TEXT BLOCK >>
********************
Testosterone & Sexual Desire: What’s The Link?
Posted June 8, 2013
A new study supports the idea that there are a lot of predictors of sexual desire other than testosterone to consider.
A lot of recent media attention has been paid to another potential sexual desire drug for women. If you haven’t seen the coverage, you can check some of it out here, here, here, and here (I could have included multiple more ‘here‘ to the list if I didn’t think it became obnoxious). This potential pill comes after a long run of about a decade of the pharmaceutical industry racing to a quick fix for female sexual desire.
One version of the drug, Lybrido, is a mix between testosterone and sildenafil, which is the active ingredient in Viagra, and the other, Lybridos, a mix between testosterone and the antidepressant buspirone. All of the attention has been pretty similar. Responses to the potential pill have included, but aren’t limited to: fear of the pill turning women into nymphomaniacs, promise of the pill saving monogamy, and fear of the pill causing “crazed binges of infidelity” in women, as noted by the lead developer of the pill, Dr. Goldstein.
Research on testosterone, one of the main ingredients to both versions of this latest pill in the race to the pharmaceutical jackpot, has not consistently demonstrated a direct link to sexual desire in women or men.
********************
DATASET RECORDS >>
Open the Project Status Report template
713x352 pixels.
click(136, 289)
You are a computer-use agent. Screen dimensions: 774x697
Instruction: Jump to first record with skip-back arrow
********************
EXERCISE OBJECTIVE >> Retype the passage of the article on testosterone and sexual desire from "Posted June 8, 2013" up to and including "female sexual desire.". Rely only on the article about testosterone and sexual desire, not on the entries.

YOUR SOLUTION >>
Posted June 8, 2013
A new study supports the idea that there are a lot of predictors of sexual desire other than testosterone to consider.
A lot of recent media attention has been paid to another potential sexual desire drug for women. If you haven’t seen the coverage, you can check some of it out here, here, here, and here (I could have included multiple more ‘here‘ to the list if I didn’t think it became obnoxious). This potential pill comes after a long run of about a decade of the pharmaceutical industry racing to a quick fix for female sexual desire.